(Beginning of DATA SUPPLIED)

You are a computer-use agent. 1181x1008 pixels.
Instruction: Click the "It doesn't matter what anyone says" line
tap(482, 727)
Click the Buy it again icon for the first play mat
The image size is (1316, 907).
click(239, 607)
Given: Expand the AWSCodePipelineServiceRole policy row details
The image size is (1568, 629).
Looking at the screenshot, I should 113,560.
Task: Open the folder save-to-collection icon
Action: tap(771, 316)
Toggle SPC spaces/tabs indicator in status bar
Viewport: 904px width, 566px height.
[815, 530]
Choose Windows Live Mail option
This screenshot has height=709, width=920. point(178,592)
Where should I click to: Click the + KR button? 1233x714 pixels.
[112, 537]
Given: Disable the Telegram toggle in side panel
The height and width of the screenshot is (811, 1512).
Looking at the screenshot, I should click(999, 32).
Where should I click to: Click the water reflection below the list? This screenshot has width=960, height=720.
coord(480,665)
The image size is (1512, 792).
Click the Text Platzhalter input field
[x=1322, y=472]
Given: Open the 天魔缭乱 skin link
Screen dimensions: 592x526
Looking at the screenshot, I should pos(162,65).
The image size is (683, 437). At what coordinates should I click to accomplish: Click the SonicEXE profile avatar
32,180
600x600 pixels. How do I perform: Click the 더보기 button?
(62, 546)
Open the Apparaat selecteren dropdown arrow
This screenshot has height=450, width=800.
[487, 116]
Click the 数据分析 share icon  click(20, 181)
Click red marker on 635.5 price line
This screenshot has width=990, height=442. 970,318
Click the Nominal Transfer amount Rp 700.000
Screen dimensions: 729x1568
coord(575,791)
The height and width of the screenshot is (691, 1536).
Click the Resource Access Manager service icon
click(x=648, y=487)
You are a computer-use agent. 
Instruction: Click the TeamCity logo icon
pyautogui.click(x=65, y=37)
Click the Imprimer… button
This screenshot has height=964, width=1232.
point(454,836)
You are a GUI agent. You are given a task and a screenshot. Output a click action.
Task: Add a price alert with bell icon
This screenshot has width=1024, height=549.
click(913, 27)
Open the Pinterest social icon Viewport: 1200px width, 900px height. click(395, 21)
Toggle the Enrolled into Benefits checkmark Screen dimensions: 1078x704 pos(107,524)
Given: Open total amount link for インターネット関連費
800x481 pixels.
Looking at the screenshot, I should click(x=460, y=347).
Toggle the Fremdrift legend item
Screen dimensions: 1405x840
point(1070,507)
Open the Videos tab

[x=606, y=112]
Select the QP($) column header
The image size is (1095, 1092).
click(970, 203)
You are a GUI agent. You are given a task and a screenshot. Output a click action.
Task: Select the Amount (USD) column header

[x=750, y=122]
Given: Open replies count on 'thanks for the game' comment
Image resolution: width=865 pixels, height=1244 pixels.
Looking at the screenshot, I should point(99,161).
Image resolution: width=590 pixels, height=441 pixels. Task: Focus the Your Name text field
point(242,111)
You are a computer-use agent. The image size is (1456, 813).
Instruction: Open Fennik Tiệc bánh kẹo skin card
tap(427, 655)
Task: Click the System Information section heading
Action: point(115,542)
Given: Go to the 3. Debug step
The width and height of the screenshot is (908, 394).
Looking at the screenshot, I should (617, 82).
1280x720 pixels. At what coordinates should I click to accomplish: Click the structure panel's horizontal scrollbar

(End of DATA SUPPLIED)

* DIRECTIONS: Your task is to repeat every entry above exactly.

* ANSWER TO THIS TASK:
You are a computer-use agent. 1181x1008 pixels.
Instruction: Click the "It doesn't matter what anyone says" line
tap(482, 727)
Click the Buy it again icon for the first play mat
The image size is (1316, 907).
click(239, 607)
Given: Expand the AWSCodePipelineServiceRole policy row details
The image size is (1568, 629).
Looking at the screenshot, I should 113,560.
Task: Open the folder save-to-collection icon
Action: tap(771, 316)
Toggle SPC spaces/tabs indicator in status bar
Viewport: 904px width, 566px height.
[815, 530]
Choose Windows Live Mail option
This screenshot has height=709, width=920. point(178,592)
Where should I click to: Click the + KR button? 1233x714 pixels.
[112, 537]
Given: Disable the Telegram toggle in side panel
The height and width of the screenshot is (811, 1512).
Looking at the screenshot, I should click(999, 32).
Where should I click to: Click the water reflection below the list? This screenshot has width=960, height=720.
coord(480,665)
The image size is (1512, 792).
Click the Text Platzhalter input field
[x=1322, y=472]
Given: Open the 天魔缭乱 skin link
Screen dimensions: 592x526
Looking at the screenshot, I should pos(162,65).
The image size is (683, 437). At what coordinates should I click to accomplish: Click the SonicEXE profile avatar
32,180
600x600 pixels. How do I perform: Click the 더보기 button?
(62, 546)
Open the Apparaat selecteren dropdown arrow
This screenshot has height=450, width=800.
[487, 116]
Click the 数据分析 share icon  click(20, 181)
Click red marker on 635.5 price line
This screenshot has width=990, height=442. 970,318
Click the Nominal Transfer amount Rp 700.000
Screen dimensions: 729x1568
coord(575,791)
The height and width of the screenshot is (691, 1536).
Click the Resource Access Manager service icon
click(x=648, y=487)
You are a computer-use agent. 
Instruction: Click the TeamCity logo icon
pyautogui.click(x=65, y=37)
Click the Imprimer… button
This screenshot has height=964, width=1232.
point(454,836)
You are a GUI agent. You are given a task and a screenshot. Output a click action.
Task: Add a price alert with bell icon
This screenshot has width=1024, height=549.
click(913, 27)
Open the Pinterest social icon Viewport: 1200px width, 900px height. click(395, 21)
Toggle the Enrolled into Benefits checkmark Screen dimensions: 1078x704 pos(107,524)
Given: Open total amount link for インターネット関連費
800x481 pixels.
Looking at the screenshot, I should click(x=460, y=347).
Toggle the Fremdrift legend item
Screen dimensions: 1405x840
point(1070,507)
Open the Videos tab

[x=606, y=112]
Select the QP($) column header
The image size is (1095, 1092).
click(970, 203)
You are a GUI agent. You are given a task and a screenshot. Output a click action.
Task: Select the Amount (USD) column header

[x=750, y=122]
Given: Open replies count on 'thanks for the game' comment
Image resolution: width=865 pixels, height=1244 pixels.
Looking at the screenshot, I should point(99,161).
Image resolution: width=590 pixels, height=441 pixels. Task: Focus the Your Name text field
point(242,111)
You are a computer-use agent. The image size is (1456, 813).
Instruction: Open Fennik Tiệc bánh kẹo skin card
tap(427, 655)
Task: Click the System Information section heading
Action: point(115,542)
Given: Go to the 3. Debug step
The width and height of the screenshot is (908, 394).
Looking at the screenshot, I should (617, 82).
1280x720 pixels. At what coordinates should I click to accomplish: Click the structure panel's horizontal scrollbar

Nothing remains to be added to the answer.